By Pradeep Rane | 25 Feb 2002

1
Mumbai: Shareholders of Rayban and South-East Asia Marine Engineering and Construction (Seamec) are likely to get a major windfall, as their foreign promoters are expected to make open offers at prices substantially higher to the ruling market price.

While Luxxottica of Italy, Raybans parent, is expected to make an offer at around Rs 96 per share against the current market price of Rs 55 per share, the Technip group of France, Seamecs parent, is to make an offer at Rs 200 per share against the ruling market price of Rs 80.

The Securities and Exchange Board of India (Sebi), the Indian market regulator, last week pulled up both Luxxottica and the Technip group for violating the Sebi takeover code by not making an open offer following the acquisition of shares in domestic companies. It had issued show-cause notices to Luxxottica for the takeover code violation.

Under the Sebi takeover code, acquisition of over 15 per cent in a domestic company triggers the takeover code and the acquirer will have to make an open offer for buying a minimum 20 per cent from other shareholders.

The notices have been issued to these companies under regulation 44 and 45 of the Sebi takeover code and section 11, 11B and 24 of the Sebi Act, asking why action should not be taken for violating the code. Sebi has given the two companies time till 5 March 2002 to reply.

Sebi says Luxxottica violated the code by not making an open offer by buying the minimum 20 per cent from the shareholders of Rayban Sun Optics India after it purchased Raybans global parent. Rayban was formerly called Bausch and Lomb India. In April 1999, the Luxxottica group acquired the sunglasses business of B&L USA and through this, indirectly gained control of the 44 per cent in B&L India.
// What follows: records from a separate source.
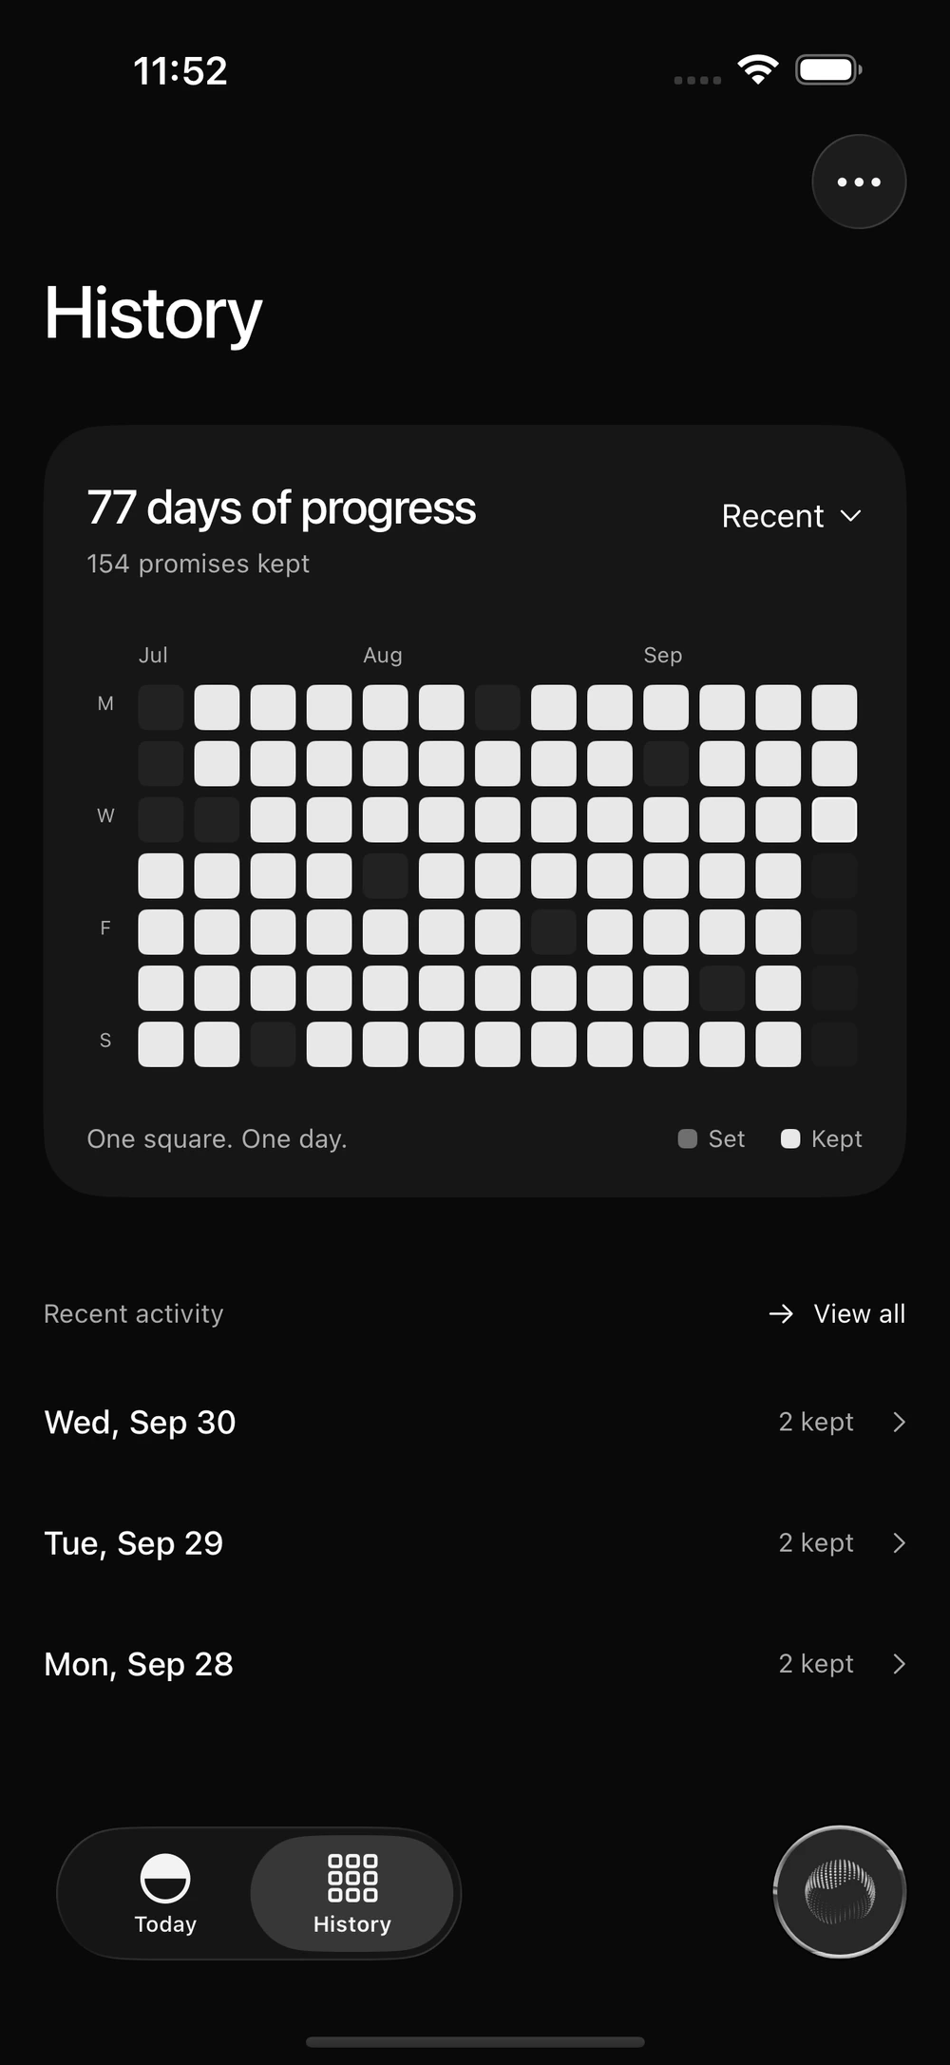Tap the Kept legend swatch
This screenshot has height=2065, width=950.
tap(790, 1138)
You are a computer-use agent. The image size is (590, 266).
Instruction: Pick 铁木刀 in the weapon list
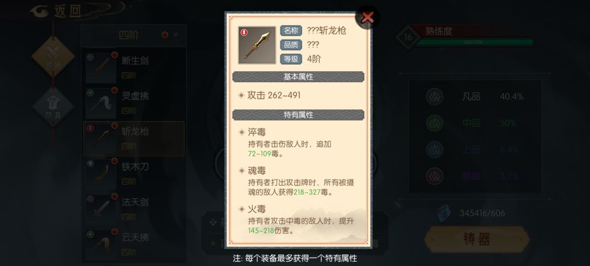click(x=134, y=174)
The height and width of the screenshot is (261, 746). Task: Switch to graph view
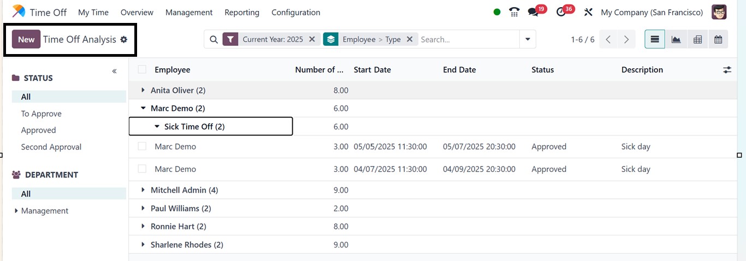(676, 39)
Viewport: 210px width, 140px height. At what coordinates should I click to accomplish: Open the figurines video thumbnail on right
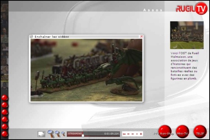pyautogui.click(x=187, y=35)
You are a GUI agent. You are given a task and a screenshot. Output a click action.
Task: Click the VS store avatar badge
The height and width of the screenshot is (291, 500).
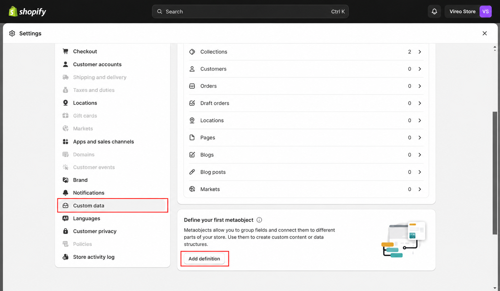(x=485, y=12)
Sebi has said the company will have to make an offer to acquire a minimum 20 per cent from public shareholders of the company. It said the reference date for calculating the price will be 28 April 1999, which is the six-month average price prior to the reference date. The open offer works out approximately to Rs 96.35 per share.

Sebi also served a notice to the Technip group for violating the takeover code following its acquisition of a controlling stake in Seamec. The French company had acquired 29.7 per cent in Coflexip Stena Offshore (CSO) from Stena International sometime in April 2000. CSO was the parent company of Seamec.

Following the acquisition of the stake, Technip had made an open offer in July 2001 to minority shareholders of CSO and secured a 98.4 per cent in CSO in October 2001. With this, Technip also got an indirect control of CSOs 58.2 per cent stake in subsidiary Seamec, formerly Peerless Shipping. Sebi has said the reference date for calculating the price is 12 April 2000, the date when it acquired the stake from Stena International. The offer price is estimated to be over Rs 200.